United States District Court, W.D. Wisconsin

January 29, 2019

TRACI BAHENA, Plaintiff,



         Plaintiff Traci Bahena is suing defendants Jefferson Capital Systems, LLC and Messerli & Kramer, PA under the Wisconsin Consumer Act (WCA) and the Fair Debt Collection Practices Act (FDCPA). Bahena alleges that defendants brought a state-court debt collection action against her when they did not have a legal right to do so, because defendants did not provide the required notice of the right to cure before filing the suit. She also alleges that Messerli violated the FDCPA by falsely implying that lawyers had independently reviewed her case.

         Jefferson Capital and Messerli have filed separate motions for summary judgment on all of Bahena's claims. Dkt. 68 and Dkt. 77. They assert essentially legal defenses, which the court rejects for reasons explained in this opinion. On the notice-of-right-to-cure claims, the material facts are undisputed: Bahena did not receive the notice to which she was entitled, and defendants had reason to know this. Based on those facts, a reasonable jury would find that defendants violated Bahena's rights. So the court will deny both motions for summary judgment. Because it appears that a trial is needed only on damages, the court is inclined to grant summary judgment to Bahena on liability. But it will give the parties an opportunity to explain why doing so would not be appropriate.

         The remaining FDCPA claim concerns whether Messerli falsely represented that a lawyer made a reasoned, professional judgment that it had the right to sue Bahena. The parties dispute how much time and attention Messerli attorneys devoted to Bahena's case. A reasonable jury could credit Bahena's version of the facts and find that Messerli's attorneys were not meaningfully involved in preparing the debt collection action. The court will deny Messerli's motion for summary judgment on that claim.


         The following facts are undisputed except where noted.

         In 2010, Bahena opened a consumer credit card account with Fingerhut. In 2015, Bahena fell behind on payments. Her January 2015 billing statement indicated that the account was past due, that she had been charged a $26.00 late fee, and that she needed to pay $148.88 by February 11, 2015 to “keep [her] account in good standing.” Dkt. 98, ¶ 6. Fingerhut sent Bahena letters on January 15, January 23, and January 30, 2015, alerting her that her account was past due and requesting payment. Dkt. 71, at 8-10.

         In February 2015, Bahena paid Fingerhut $148.88 which eliminated her past-due minimum payment balance, although she still owed almost $1400 on the account. She made additional payments in April, May, and June, but she ceased making payments in July because she had “[n]o funds, no money, no job.” Dkt. 73 (Bahena Dep. 33:8). At that point, she stopped reviewing her online account statements and began ignoring mail and email communications about her account. Fingerhut continued to send monthly email notifications advising that her account was past due. It also sent letters on July 15, August 4, August 14, and August 25, 2015, notifying Bahena that the account was delinquent and urging her to make a payment immediately. Dkt. 71, 12-15.

DATA SHOWN ::
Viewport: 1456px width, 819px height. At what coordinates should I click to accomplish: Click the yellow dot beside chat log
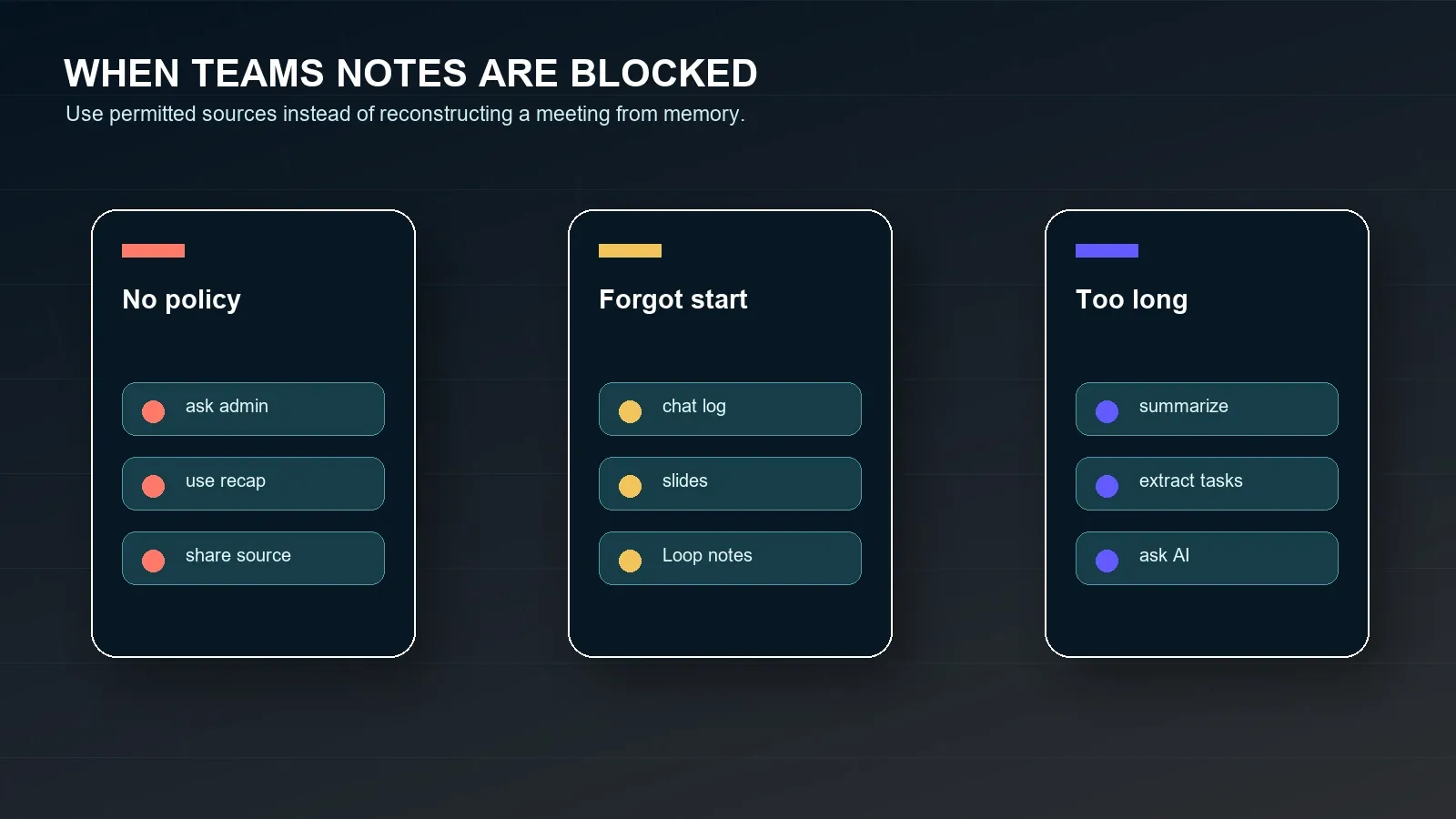[x=630, y=411]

TASK INSTRUCTIONS ::
Using the court opinion, answer these:
(a) Under which two laws is Bahena suing?
(b) In what year did Bahena open her credit card account with Fingerhut?
(c) How much did Bahena pay Fingerhut in February 2015?
The lines after the court opinion play no part here.

EXERCISE ANSWER ::
(a) The Wisconsin Consumer Act (WCA) and the Fair Debt Collection Practices Act (FDCPA)
(b) 2010
(c) $148.88